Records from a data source
==============================

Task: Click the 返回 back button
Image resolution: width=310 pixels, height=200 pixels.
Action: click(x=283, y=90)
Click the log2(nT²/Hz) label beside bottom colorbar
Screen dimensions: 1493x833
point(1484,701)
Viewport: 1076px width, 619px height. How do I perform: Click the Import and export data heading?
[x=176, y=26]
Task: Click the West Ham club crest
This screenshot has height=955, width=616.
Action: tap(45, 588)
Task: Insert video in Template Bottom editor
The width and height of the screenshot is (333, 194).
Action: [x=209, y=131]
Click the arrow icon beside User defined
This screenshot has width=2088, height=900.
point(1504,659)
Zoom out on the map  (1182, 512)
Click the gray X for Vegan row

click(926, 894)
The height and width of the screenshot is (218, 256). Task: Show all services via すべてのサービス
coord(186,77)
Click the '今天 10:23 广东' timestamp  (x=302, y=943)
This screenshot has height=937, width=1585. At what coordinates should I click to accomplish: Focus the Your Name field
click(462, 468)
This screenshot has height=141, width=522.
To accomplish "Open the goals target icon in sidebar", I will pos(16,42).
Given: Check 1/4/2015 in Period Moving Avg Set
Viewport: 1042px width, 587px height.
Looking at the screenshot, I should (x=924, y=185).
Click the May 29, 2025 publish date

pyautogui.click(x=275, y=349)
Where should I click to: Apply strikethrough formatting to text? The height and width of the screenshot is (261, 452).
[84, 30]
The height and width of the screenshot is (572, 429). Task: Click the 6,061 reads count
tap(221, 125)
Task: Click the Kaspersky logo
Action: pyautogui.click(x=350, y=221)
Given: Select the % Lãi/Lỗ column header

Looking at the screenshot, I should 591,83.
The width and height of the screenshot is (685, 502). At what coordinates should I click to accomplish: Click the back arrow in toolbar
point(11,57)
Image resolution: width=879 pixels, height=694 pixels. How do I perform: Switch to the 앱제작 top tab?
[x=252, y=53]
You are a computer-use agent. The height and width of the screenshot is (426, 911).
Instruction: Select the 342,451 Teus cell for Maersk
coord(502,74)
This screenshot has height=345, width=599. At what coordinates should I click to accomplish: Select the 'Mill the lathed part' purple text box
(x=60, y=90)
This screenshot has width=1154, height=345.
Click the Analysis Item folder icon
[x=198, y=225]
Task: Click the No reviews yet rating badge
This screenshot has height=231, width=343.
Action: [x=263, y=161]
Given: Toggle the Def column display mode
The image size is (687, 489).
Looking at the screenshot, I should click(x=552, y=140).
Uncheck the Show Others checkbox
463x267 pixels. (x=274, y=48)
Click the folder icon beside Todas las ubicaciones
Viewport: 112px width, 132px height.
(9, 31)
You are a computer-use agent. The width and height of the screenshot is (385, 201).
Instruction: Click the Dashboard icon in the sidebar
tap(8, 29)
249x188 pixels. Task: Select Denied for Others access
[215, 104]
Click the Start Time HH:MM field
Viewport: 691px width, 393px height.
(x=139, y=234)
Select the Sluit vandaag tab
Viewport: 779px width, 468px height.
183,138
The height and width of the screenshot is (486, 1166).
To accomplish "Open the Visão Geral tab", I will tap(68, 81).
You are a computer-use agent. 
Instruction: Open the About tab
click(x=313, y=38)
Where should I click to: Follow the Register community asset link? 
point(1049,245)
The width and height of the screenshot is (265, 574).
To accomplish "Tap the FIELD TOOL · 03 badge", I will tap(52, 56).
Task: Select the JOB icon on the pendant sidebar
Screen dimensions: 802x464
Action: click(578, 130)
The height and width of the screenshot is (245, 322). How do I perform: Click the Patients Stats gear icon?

==============================

> _Task brief_
Would you give the entries back word for word?

> _Result of this exercise_
Task: Click the 返回 back button
Image resolution: width=310 pixels, height=200 pixels.
Action: click(x=283, y=90)
Click the log2(nT²/Hz) label beside bottom colorbar
Screen dimensions: 1493x833
point(1484,701)
Viewport: 1076px width, 619px height. How do I perform: Click the Import and export data heading?
[x=176, y=26]
Task: Click the West Ham club crest
This screenshot has height=955, width=616.
Action: tap(45, 588)
Task: Insert video in Template Bottom editor
The width and height of the screenshot is (333, 194).
Action: [x=209, y=131]
Click the arrow icon beside User defined
This screenshot has width=2088, height=900.
point(1504,659)
Zoom out on the map  (1182, 512)
Click the gray X for Vegan row

click(926, 894)
The height and width of the screenshot is (218, 256). Task: Show all services via すべてのサービス
coord(186,77)
Click the '今天 10:23 广东' timestamp  (x=302, y=943)
This screenshot has height=937, width=1585. At what coordinates should I click to accomplish: Focus the Your Name field
click(462, 468)
This screenshot has height=141, width=522.
To accomplish "Open the goals target icon in sidebar", I will pos(16,42).
Given: Check 1/4/2015 in Period Moving Avg Set
Viewport: 1042px width, 587px height.
Looking at the screenshot, I should (x=924, y=185).
Click the May 29, 2025 publish date

pyautogui.click(x=275, y=349)
Where should I click to: Apply strikethrough formatting to text? The height and width of the screenshot is (261, 452).
[84, 30]
The height and width of the screenshot is (572, 429). Task: Click the 6,061 reads count
tap(221, 125)
Task: Click the Kaspersky logo
Action: pyautogui.click(x=350, y=221)
Given: Select the % Lãi/Lỗ column header

Looking at the screenshot, I should 591,83.
The width and height of the screenshot is (685, 502). At what coordinates should I click to accomplish: Click the back arrow in toolbar
point(11,57)
Image resolution: width=879 pixels, height=694 pixels. How do I perform: Switch to the 앱제작 top tab?
[x=252, y=53]
You are a computer-use agent. The height and width of the screenshot is (426, 911).
Instruction: Select the 342,451 Teus cell for Maersk
coord(502,74)
This screenshot has height=345, width=599. At what coordinates should I click to accomplish: Select the 'Mill the lathed part' purple text box
(x=60, y=90)
This screenshot has width=1154, height=345.
Click the Analysis Item folder icon
[x=198, y=225]
Task: Click the No reviews yet rating badge
This screenshot has height=231, width=343.
Action: [x=263, y=161]
Given: Toggle the Def column display mode
The image size is (687, 489).
Looking at the screenshot, I should click(x=552, y=140).
Uncheck the Show Others checkbox
463x267 pixels. (x=274, y=48)
Click the folder icon beside Todas las ubicaciones
Viewport: 112px width, 132px height.
(9, 31)
You are a computer-use agent. The width and height of the screenshot is (385, 201).
Instruction: Click the Dashboard icon in the sidebar
tap(8, 29)
249x188 pixels. Task: Select Denied for Others access
[215, 104]
Click the Start Time HH:MM field
Viewport: 691px width, 393px height.
(x=139, y=234)
Select the Sluit vandaag tab
Viewport: 779px width, 468px height.
183,138
The height and width of the screenshot is (486, 1166).
To accomplish "Open the Visão Geral tab", I will tap(68, 81).
You are a computer-use agent. 
Instruction: Open the About tab
click(x=313, y=38)
Where should I click to: Follow the Register community asset link? 
point(1049,245)
The width and height of the screenshot is (265, 574).
To accomplish "Tap the FIELD TOOL · 03 badge", I will tap(52, 56).
Task: Select the JOB icon on the pendant sidebar
Screen dimensions: 802x464
Action: click(578, 130)
The height and width of the screenshot is (245, 322). How do I perform: Click the Patients Stats gear icon?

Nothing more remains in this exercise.